What is IBM Domino / Notes ?

Domino is a powerful business application development  tool.
It is far more than just a system to handle your email.

Building business applications in Domino and XPages will be easier if you understand the core principals behind the unusual Notes data model.

What was Notes designed to accomplish ?

The Domino product is now marketed by IBM as a "Social business application platform".
Interestingly, Domino has always provided the same core functionality. That functionality was once known as "groupware";
Now the same services are called "Social Business". Notes was just 20 years ahead of its time (Thank you Ray Ozzie!)

Domino allows "sometimes connected", multiple users to work  cooperatively on semi-structured information.

In the earlier (Lotus) Notes product, a powerful engine served up information to the Notes desktop client.
Lotus realized that this server engine could be used to deliver the same information to other front ends.
They developed a task, running on the (then) Notes server, that delivered Notes database information to a web browser.
When this functionality was being beta tested the code name was Domino.
Beta testers liked the name so much that Lotus decided to rename the complete server product "Domino".

Domino.. An Application development platform.

Domino comes with pre-written functionality "out of the box".
The system contains a mail file to handle all your incoming and outgoing email, calendar/scheduling, task tracking, etc.
There is an address book to store individual, group and server information.
These are very powerful Domino databases.
In addition, the product delivers many database templates that can be used to create a host of useful applications:
Discussion databases, document tracking databases, simple workflow applications etc.

However, To  get the best return on your investment, Domino should be thought of as an integrated development platform.
With Domino you can create outstanding Collaboration / Groupware / Workflow applications (Social Business applications!)

Cooperatively processing semi-structured information.

What do I mean by "cooperatively process semi-structured information" ?
To clarify, let's draw a distinction with someone using a traditional (relational) database to process "structured information" .
Imagine a teller at a bank processing a customer's account record.
In a traditional database, the account record might hold Account Number, Account balance, Last Name, First Name, Social Security Number, Date created, Date last accessed.
Every Account record will hold the same type of information, in the same format and will hold only that information.
When the teller needs to modify the information held for an account, the record will be locked to prevent other users simultaneously updating it, the change will be made, and the account will be released.

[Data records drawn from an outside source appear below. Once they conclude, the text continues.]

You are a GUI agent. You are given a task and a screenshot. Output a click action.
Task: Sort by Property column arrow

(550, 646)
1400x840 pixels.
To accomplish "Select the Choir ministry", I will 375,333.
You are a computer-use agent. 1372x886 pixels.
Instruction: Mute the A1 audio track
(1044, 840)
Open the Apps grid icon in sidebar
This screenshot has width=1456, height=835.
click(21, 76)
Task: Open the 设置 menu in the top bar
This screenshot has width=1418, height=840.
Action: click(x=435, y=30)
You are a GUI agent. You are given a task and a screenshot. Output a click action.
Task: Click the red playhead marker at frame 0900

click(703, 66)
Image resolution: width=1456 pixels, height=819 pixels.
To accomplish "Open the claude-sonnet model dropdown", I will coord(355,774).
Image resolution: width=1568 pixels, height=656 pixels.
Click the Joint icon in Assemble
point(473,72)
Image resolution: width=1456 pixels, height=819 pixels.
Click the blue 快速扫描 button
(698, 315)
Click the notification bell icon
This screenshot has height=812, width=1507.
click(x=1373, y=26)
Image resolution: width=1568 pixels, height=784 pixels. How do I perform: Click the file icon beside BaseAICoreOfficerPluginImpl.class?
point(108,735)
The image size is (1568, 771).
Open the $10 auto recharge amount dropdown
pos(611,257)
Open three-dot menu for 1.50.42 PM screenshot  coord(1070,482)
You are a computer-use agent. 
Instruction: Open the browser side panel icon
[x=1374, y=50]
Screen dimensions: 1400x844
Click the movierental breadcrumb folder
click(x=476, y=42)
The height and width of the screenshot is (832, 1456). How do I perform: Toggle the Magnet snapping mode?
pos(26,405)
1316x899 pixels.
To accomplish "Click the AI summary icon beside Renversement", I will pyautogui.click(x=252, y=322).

In contrast, an example of "sometimes connected, multiple users cooperatively processing semi-structured information" might be a product development team collaborating on the design for a new product.
This is where Notes shows its strength...
The design team will all want to add their own input, they will want to discuss and track each other's contributions. They will want to add their own sketches of the product. They will want to make simultaneous changes to the design. They will want to carry the plans with them during airline trips while they are "off-line" and offer feedback when inspiration hits. When they are back online they will want their changes to be incorporated into the master database.

So how do you design a system to store and process semi-structured information ?

First, forget all you have learnt about traditional relational  databases.

Let's go back to the beginning..
Imagine you want to store some pieces of information in the most general way possible.
You set up some containers to hold the information. Let's call these containers "buckets".
In front of you, imagine you can see a number of these buckets.
Into the first bucket you throw some information. Some more information goes into the second bucket and so on.
That's about as general as you can get.

Now you have a problem. To retrieve the information from one of your buckets you need to be able to identify the bucket.
You could use one of the pieces of information that you put in the bucket. For example, a person's name or phone number.
But the Name might change, and you would lose track of the bucket. Instead we will generate a random number to identify the bucket.

Next problem.. Having been supplied with the id of the bucket, we need to find the right piece of information.
We need to be able to identify the items of information we threw in the bucket.
So, to each piece of information we will assign a label called the "item name". One item name may be "LastName" another might be "PhoneNumber".

Please Note: we are not talking about a traditional, relational database !

Specifically....

We now have a system to store our unstructured information. We will call this "collection of buckets", a database.
And, since a "bucket" is not a particularly good image, let's call our storage area a "Note".
(These Notes will also be referred to as documents, a term more familiar to our users).
In each Note we have "items"; and each item has its own "item name". ( and an item may be a list of values) .
This iterative structure of one element containing other elements has been referred to as
the Notes container model.

We will call our product "Notes" and since our "database" is an object store for these Notes, we will call it a "Notes Storage Facility".
And the file that we create on the computer will be given an extension of NSF.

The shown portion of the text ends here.